Stocks suffered their biggest one-day decline this year in a broad selloff that resembled many of the tumultuous days seen last year, but contrasted with the tame moves so far in 2012.
The Dow Jones industrial average closed at 12,759.15, down 203.66 points or 1.6 per cent. This marked the blue-chip index’s first 100-point drop this year. The broader S&P 500 closed at 1343.36, down 20.97 points or 1.5 per cent. Previously, the biggest decline this year was a 0.7 per cent retreat in February. In Canada, the S&P/TSX composite index closed at 12,298.63, down 225.32 points or 1.8 per cent.
There is no shortage of things investors can worry about right now. The declines follow nervousness over a Greek debt swap being undertaken by private bondholders ahead of a deadline on Thursday. As well, Chinese policy makers lowered their target for economic growth to 7.5 per cent from 8 per cent previously, feeding uncertainty about the country’s demand for commodities. Recent European economic figures have pointed to a recession in the euro zone.
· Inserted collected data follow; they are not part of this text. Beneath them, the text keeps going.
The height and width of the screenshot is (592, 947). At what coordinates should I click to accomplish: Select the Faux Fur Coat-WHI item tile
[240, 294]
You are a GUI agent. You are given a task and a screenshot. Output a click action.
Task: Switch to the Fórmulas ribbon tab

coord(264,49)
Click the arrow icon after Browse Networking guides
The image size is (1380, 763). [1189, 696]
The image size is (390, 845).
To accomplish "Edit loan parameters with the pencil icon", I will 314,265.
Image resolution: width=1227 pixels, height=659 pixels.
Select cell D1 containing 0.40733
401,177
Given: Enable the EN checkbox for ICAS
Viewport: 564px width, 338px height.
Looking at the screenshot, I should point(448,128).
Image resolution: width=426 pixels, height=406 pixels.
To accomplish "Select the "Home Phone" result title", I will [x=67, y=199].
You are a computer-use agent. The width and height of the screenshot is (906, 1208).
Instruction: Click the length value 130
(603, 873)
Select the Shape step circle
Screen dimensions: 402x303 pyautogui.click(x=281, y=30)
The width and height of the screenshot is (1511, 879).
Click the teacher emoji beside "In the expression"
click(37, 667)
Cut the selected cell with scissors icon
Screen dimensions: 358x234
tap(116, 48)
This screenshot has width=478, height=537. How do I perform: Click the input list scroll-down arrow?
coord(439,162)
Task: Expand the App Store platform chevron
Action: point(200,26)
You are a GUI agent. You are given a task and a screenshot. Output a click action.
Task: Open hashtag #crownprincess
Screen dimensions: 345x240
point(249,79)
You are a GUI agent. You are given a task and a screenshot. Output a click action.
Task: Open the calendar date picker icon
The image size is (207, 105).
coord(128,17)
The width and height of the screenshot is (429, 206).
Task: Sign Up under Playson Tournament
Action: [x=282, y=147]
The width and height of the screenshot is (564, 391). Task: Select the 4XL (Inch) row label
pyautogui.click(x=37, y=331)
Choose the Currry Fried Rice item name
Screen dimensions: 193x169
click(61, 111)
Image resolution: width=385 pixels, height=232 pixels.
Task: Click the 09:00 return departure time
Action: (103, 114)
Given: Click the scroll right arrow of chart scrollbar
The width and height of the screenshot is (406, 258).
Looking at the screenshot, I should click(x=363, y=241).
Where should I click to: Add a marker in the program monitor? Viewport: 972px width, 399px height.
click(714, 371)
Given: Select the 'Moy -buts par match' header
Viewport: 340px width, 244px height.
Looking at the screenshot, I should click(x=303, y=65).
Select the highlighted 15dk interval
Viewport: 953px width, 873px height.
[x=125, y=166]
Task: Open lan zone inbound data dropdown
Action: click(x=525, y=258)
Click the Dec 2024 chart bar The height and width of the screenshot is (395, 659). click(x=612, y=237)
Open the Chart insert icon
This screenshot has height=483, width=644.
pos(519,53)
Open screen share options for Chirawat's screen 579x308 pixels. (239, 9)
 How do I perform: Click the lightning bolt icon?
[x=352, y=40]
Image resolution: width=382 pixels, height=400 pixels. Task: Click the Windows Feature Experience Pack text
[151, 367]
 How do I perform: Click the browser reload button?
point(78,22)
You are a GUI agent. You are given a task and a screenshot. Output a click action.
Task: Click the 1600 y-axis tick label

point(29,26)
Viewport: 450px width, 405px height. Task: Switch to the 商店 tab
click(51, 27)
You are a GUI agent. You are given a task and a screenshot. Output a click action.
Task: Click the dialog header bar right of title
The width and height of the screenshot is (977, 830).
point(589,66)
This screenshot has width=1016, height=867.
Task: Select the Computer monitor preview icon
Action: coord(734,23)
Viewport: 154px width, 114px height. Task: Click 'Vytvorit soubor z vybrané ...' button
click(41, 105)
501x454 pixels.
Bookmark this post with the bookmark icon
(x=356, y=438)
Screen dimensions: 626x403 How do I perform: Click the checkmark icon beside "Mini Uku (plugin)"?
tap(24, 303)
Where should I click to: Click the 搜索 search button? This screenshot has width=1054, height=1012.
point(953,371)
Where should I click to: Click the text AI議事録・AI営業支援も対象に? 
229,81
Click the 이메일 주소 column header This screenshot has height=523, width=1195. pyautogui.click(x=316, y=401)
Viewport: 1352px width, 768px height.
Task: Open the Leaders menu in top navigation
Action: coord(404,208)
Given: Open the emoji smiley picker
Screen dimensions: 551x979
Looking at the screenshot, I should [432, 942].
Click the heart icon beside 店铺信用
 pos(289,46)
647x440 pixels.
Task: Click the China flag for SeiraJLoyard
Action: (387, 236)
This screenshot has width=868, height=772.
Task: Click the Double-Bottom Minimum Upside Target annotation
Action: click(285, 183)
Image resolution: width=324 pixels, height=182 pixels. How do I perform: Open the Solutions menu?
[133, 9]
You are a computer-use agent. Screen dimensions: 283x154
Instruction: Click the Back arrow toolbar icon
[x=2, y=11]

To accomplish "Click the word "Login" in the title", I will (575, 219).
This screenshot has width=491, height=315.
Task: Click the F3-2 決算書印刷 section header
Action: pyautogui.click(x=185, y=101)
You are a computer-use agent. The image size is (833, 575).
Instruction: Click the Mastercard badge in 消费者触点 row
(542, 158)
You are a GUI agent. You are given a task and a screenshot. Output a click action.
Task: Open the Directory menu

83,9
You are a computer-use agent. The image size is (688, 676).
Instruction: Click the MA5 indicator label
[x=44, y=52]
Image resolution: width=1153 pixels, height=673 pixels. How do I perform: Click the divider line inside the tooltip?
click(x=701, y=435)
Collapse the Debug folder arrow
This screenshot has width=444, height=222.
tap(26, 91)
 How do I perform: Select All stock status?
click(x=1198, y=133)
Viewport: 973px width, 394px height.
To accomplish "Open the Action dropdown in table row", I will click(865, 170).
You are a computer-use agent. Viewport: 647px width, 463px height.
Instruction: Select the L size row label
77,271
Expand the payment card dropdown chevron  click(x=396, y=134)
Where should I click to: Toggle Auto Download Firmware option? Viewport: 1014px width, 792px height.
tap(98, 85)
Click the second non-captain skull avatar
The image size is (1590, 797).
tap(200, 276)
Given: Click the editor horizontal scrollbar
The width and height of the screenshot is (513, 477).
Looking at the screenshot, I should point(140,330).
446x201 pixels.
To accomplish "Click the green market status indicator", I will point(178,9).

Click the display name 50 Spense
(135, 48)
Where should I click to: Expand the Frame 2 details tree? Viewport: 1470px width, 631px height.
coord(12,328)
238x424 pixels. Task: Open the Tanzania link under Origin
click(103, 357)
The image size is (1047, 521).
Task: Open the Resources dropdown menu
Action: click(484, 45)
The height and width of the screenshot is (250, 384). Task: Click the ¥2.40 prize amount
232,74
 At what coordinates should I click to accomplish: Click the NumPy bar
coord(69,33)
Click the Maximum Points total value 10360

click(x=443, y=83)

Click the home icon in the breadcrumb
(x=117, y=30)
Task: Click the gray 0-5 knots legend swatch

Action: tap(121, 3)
Meanwhile, it isn’t hard to find the encouragement to bail out on stocks after their strong run-up. The Dow Jones industrial average recently topped the 13,000-point threshold for the first time since 2008, while the tech-heavy Nasdaq composite index touched 3,000 for the first time since 2000.
Economically sensitive stocks were by far the worst hit: Financials, industrials, materials and energy stocks led the declines in both Canada and the United States. Among commodity producers, Suncor Energy Inc. fell 4.3 per cent and Canadian Oil Sands Ltd. fell 3.3 per cent after crude oil fell to $104.70 (U.S.) a barrel, down $2.02. Alcoa Inc. fell 4.1 per cent and Teck Resources Ltd. fell 2 per cent.
The rout even hit companies that reported upbeat financial results. Bank of Nova Scotia fell 1.4 per cent after beating earnings expectations and boosting its quarterly dividend. Toronto-Dominion Bank fell 1.6 per cent.
But U.S. financials, many of which have been on a tear this year, were hit harder: Bank of America Corp. fell 3.3 per cent and JPMorgan Chase & Co. fell 2.7 per cent.
Gold was no haven: It fell to $1,672.10 an ounce, down $31.80, dragging producers with it. Barrick Gold Corp. fell 1.4 per cent.
U.S. government bonds remained popular havens for investors seeking shelter. The yield on the 10-year U.S. Treasury bond fell to 1.95 per cent, down 6 basis points (yields fall as bond prices rise). However, many European bond yields rose, with the yield on Italian and Spanish 10-year bonds rising above 5 per cent.